You don't have to wait at all. You can become a commercial pilot without joining the CF.

Tom


----------



## SHF (17 Nov 2005)

http://forums.army.ca/forums/threads/36227.0.html

Good day Martin,  There is a search bar on your web page.  If you use it you can find answers to most of your questions.  The link above will provide some answers.  Pilots are Air Force.  Some pilots fly Navy mission, and some fly Army missions.  The CF inventory of aircraft is not very large so with a little research on your part you will be able to figure out which roles are assigned to which aircraft.  

The Air Force provides and pays for all of your training but the entry requirements may be difficult for some to meet.  I believe that after multi-engine school (many years after you join) you will be a qualified commercial pilot, depending on your interpretation of "commercial".  

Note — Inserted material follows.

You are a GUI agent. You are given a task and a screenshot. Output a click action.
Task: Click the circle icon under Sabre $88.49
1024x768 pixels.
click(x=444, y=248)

You really should spend some time researching on your own.  Go to this DND site for more info:

http://www.airforce.forces.gc.ca/pilot/index_e.asp


----------



## Jaxson (17 Nov 2005)

Martin said:
			
		

> Hi guys:
> 
> I want to know, if you get into the army, you can decide where to enrol, like Air Force or Navy etc?
> Also I want to be a pilot, does the army pay my studies in it, so as flying school.In fact, I want to know, what benefits offers the army, and if once i get my license to fly, how much time i have to wait, to become a commercial pilot? ???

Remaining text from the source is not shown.